DESCRIPTION OF THE TASK:
Repeat the data exactly, please.

Stored items:
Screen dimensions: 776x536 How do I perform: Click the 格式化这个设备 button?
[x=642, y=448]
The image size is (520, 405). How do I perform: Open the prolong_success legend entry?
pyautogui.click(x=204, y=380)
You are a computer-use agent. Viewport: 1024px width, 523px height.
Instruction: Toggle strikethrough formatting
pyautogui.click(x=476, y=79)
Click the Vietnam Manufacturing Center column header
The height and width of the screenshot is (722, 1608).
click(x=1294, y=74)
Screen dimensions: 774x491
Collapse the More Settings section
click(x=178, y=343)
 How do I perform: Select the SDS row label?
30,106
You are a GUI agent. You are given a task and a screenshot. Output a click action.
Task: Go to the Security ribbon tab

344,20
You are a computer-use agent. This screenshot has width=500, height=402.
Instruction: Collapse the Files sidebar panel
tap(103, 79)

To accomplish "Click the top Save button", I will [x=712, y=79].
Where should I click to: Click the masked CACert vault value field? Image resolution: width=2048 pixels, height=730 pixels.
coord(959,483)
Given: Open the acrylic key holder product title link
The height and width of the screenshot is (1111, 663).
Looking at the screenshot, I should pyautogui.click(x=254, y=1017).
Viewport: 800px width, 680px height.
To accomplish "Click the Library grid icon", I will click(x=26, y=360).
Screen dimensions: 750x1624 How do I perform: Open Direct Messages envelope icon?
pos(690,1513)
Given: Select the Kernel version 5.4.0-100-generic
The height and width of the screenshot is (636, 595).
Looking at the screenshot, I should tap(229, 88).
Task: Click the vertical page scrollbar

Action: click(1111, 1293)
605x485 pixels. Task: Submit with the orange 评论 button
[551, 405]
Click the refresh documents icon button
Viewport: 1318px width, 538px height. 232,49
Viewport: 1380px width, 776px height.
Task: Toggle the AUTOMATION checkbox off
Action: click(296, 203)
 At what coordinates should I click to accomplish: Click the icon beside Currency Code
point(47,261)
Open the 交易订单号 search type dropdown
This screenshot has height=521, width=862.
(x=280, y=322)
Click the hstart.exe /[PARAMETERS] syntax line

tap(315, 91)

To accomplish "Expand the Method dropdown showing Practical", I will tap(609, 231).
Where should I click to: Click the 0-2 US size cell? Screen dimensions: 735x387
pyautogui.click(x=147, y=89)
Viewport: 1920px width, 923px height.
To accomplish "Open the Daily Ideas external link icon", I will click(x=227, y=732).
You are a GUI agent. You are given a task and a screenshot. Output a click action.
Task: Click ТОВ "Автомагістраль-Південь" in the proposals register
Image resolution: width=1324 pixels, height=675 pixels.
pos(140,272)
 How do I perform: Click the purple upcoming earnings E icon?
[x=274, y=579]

ANSWER TO THIS EXERCISE:
Screen dimensions: 776x536 How do I perform: Click the 格式化这个设备 button?
[x=642, y=448]
The image size is (520, 405). How do I perform: Open the prolong_success legend entry?
pyautogui.click(x=204, y=380)
You are a computer-use agent. Viewport: 1024px width, 523px height.
Instruction: Toggle strikethrough formatting
pyautogui.click(x=476, y=79)
Click the Vietnam Manufacturing Center column header
The height and width of the screenshot is (722, 1608).
click(x=1294, y=74)
Screen dimensions: 774x491
Collapse the More Settings section
click(x=178, y=343)
 How do I perform: Select the SDS row label?
30,106
You are a GUI agent. You are given a task and a screenshot. Output a click action.
Task: Go to the Security ribbon tab

344,20
You are a computer-use agent. This screenshot has width=500, height=402.
Instruction: Collapse the Files sidebar panel
tap(103, 79)

To accomplish "Click the top Save button", I will [x=712, y=79].
Where should I click to: Click the masked CACert vault value field? Image resolution: width=2048 pixels, height=730 pixels.
coord(959,483)
Given: Open the acrylic key holder product title link
The height and width of the screenshot is (1111, 663).
Looking at the screenshot, I should pyautogui.click(x=254, y=1017).
Viewport: 800px width, 680px height.
To accomplish "Click the Library grid icon", I will click(x=26, y=360).
Screen dimensions: 750x1624 How do I perform: Open Direct Messages envelope icon?
pos(690,1513)
Given: Select the Kernel version 5.4.0-100-generic
The height and width of the screenshot is (636, 595).
Looking at the screenshot, I should tap(229, 88).
Task: Click the vertical page scrollbar

Action: click(1111, 1293)
605x485 pixels. Task: Submit with the orange 评论 button
[551, 405]
Click the refresh documents icon button
Viewport: 1318px width, 538px height. 232,49
Viewport: 1380px width, 776px height.
Task: Toggle the AUTOMATION checkbox off
Action: click(296, 203)
 At what coordinates should I click to accomplish: Click the icon beside Currency Code
point(47,261)
Open the 交易订单号 search type dropdown
This screenshot has height=521, width=862.
(x=280, y=322)
Click the hstart.exe /[PARAMETERS] syntax line

tap(315, 91)

To accomplish "Expand the Method dropdown showing Practical", I will tap(609, 231).
Where should I click to: Click the 0-2 US size cell? Screen dimensions: 735x387
pyautogui.click(x=147, y=89)
Viewport: 1920px width, 923px height.
To accomplish "Open the Daily Ideas external link icon", I will click(x=227, y=732).
You are a GUI agent. You are given a task and a screenshot. Output a click action.
Task: Click ТОВ "Автомагістраль-Південь" in the proposals register
Image resolution: width=1324 pixels, height=675 pixels.
pos(140,272)
 How do I perform: Click the purple upcoming earnings E icon?
[x=274, y=579]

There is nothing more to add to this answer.